His voice was gaining in volume and going up in pitch now. "On that day, on
Der Tag
when we are led by our great Fuehrer in Germany, Adolf Hitler, on the day when he shows us how to solve this problem that holds us in the grip of World Jewry, on
Der Tag
we will know what to do. We will be ready! Our cadres, our
Ordnung Dienst
, our youth groups, the
Jugend
, our rank and file members of the
Volksbund
will rise up and destroy these enslavers who have destroyed our jobs, polluted our racial purity with their  long-nosed and swarth-skinned lechers, and told us their lies through the control of our newspapers, moving pictures and radio. Then we will know what to do, my friends, when Der Fuehrer rises up in his holy wrath and points the way with the sword of his power." He stopped and looked along the line of men, now coming under the influence of his speech as he warmed to his hate.

"Do you know why this country cannot pull itself out of this depression? Do you know why all the seeming reforms in this country have a red tinge to them? Do you know why the help our government gives us never gets us on our feet again? I will tell you. Do you know of that man in the White House in Washington, that Franklin D. Rosenfeldt? Yes, that is his real name. He is a Jew! Do you know his "brain trust," his advisers like Jew Brandeis, Jew Morgenthau, Jew Frankfurter, Jew Lehman? It should not be called the
New
Deal. It should be called by its real name, the
Jew
Deal!" He paused while a rustle of laughter ran through the line of men who were now more attentive than they had been.

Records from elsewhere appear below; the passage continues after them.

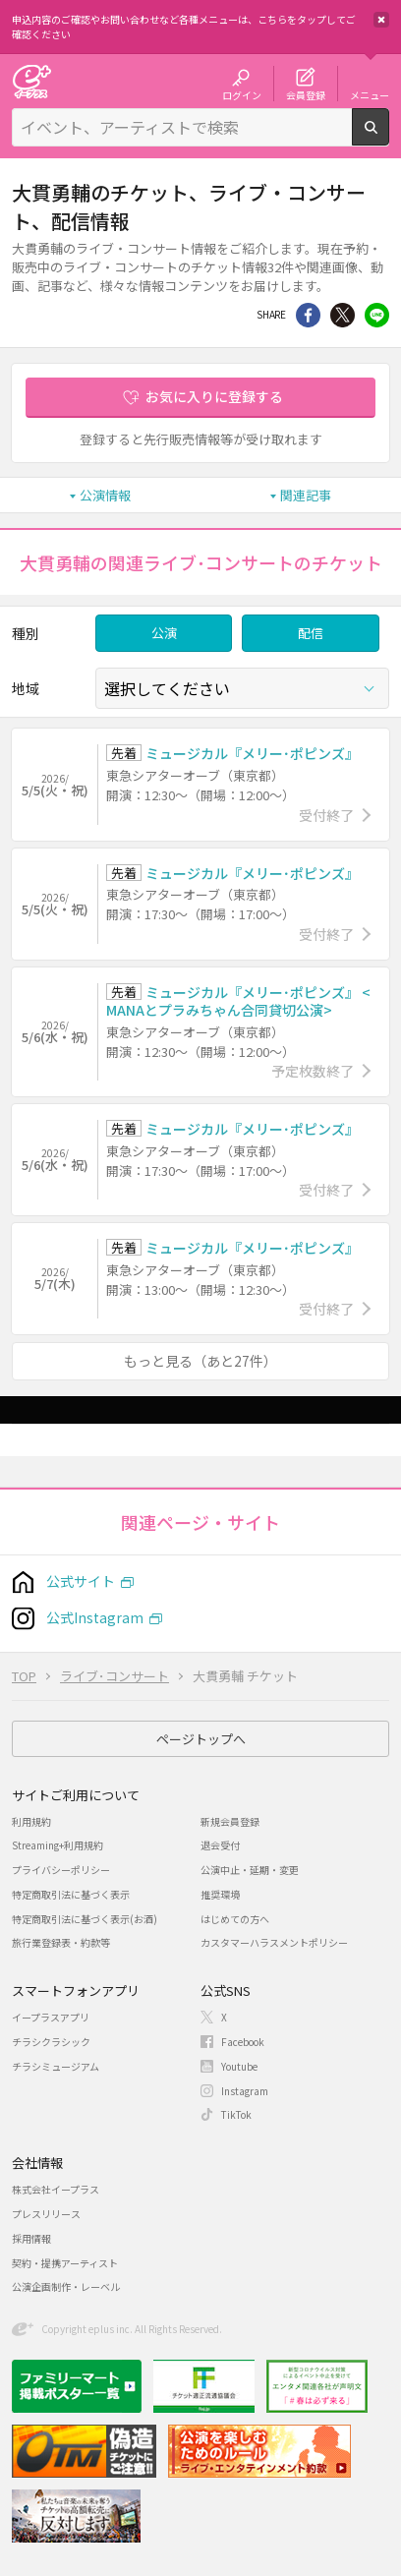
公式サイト (80, 1581)
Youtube (239, 2066)
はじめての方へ (234, 1918)
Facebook (242, 2041)
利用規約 (31, 1821)
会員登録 (305, 94)
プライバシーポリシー (61, 1869)
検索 (388, 138)
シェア (308, 315)
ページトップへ (201, 1738)
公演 (164, 632)
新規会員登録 (229, 1821)
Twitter (342, 315)
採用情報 (31, 2238)
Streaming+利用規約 (57, 1845)
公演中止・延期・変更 (249, 1869)
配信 (310, 632)
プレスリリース (46, 2213)
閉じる (381, 20)
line (377, 315)
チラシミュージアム (55, 2066)
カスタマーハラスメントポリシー (274, 1942)
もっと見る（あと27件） (200, 1361)
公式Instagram (94, 1617)
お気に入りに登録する (214, 396)
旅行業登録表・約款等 (61, 1942)
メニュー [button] (369, 94)
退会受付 (220, 1845)
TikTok (236, 2114)
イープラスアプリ (50, 2017)
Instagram (244, 2090)
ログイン (241, 94)
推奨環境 (220, 1894)
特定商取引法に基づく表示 (71, 1894)
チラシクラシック (51, 2041)
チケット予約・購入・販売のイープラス (31, 81)
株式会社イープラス (55, 2189)
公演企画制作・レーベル (66, 2286)
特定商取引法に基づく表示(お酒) (84, 1918)
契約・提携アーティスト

"And he was reelected last year! We put him back in the middle of his Jewish web of spiders who can now suck us dry. We have been woefully misled, my countrymen, woefully  misled. We have been betrayed by the newspapers and the radio that are in the hands of the Jews, lulled by the perverted lust of the Hollywood Jews who make filthy moving  pictures to keep our minds away from the Jewish hand that is always in our pockets. My friends, there is a Jew behind it when you find your money gone, your taxes raised, your prices raised when wages cannot follow, your job destroyed.  There is a Jew inside of this cancer that eats our country from within, and it is our duty to cut that cancer away before we are all destroyed along with our homeland by the International Conspiracy of Jewish Pigs!" His voice had gained in volume and pitch until he screamed the last epithet. Renee turned away but she could still hear him out there, Nordic purity, racial pollution, conspiracy, and she heard the local catchwords, "greasers," "spics" and the old faithful word for the Negroes whom she heard described not only as subhuman but as sex maniacs.

And suddenly she saw her daughter, standing at the window,  listening without much comprehension, perhaps, but enough to know the sound of hatred being peddled wholesale.

"Now that they're all out there saying silly things, why don't we play a game in here, just you and me?" Renee said.

Mina was instantly alert. "What shall we play?"

"Let's pretend that this is your house and you are the mommy and I'm the little girl," said Renee, moved almost to tears to see the light come back into her daughter's eyes. They played for a long time before any of the men came into the cabin to order them around some more.

Since Mina had run down the hill, she and her mother were not allowed their walk in the woods, but were grimly escorted to the privy when necessary and only allowed to stand outside on the porch while a guard kept watch over them. They were crouched now by the porch rail, trying to entice a squirrel with pieces of bread, while all of the men except for their bored guard were back of the cabin firing their rifles and pistols at targets nailed to the trees. The sound of firing was sporadic, and although it was a hundred yards away, the noise kept the squirrel from coming up on the porch. Renee was on her knees trying to get the little animal onto the first step. Mina had gone in for another piece of bread, and their guard was slouched against a car fender smoking one of an endless chain of cigarettes. Suddenly there was a movement from around the corner of the cabin and the squirrel leaped away and zipped up the nearest pine trunk, pausing halfway up to peer around at the large man who had come stomping onto the scene. He held a 30-30 loosely at his side and looked at Renee with a hard face.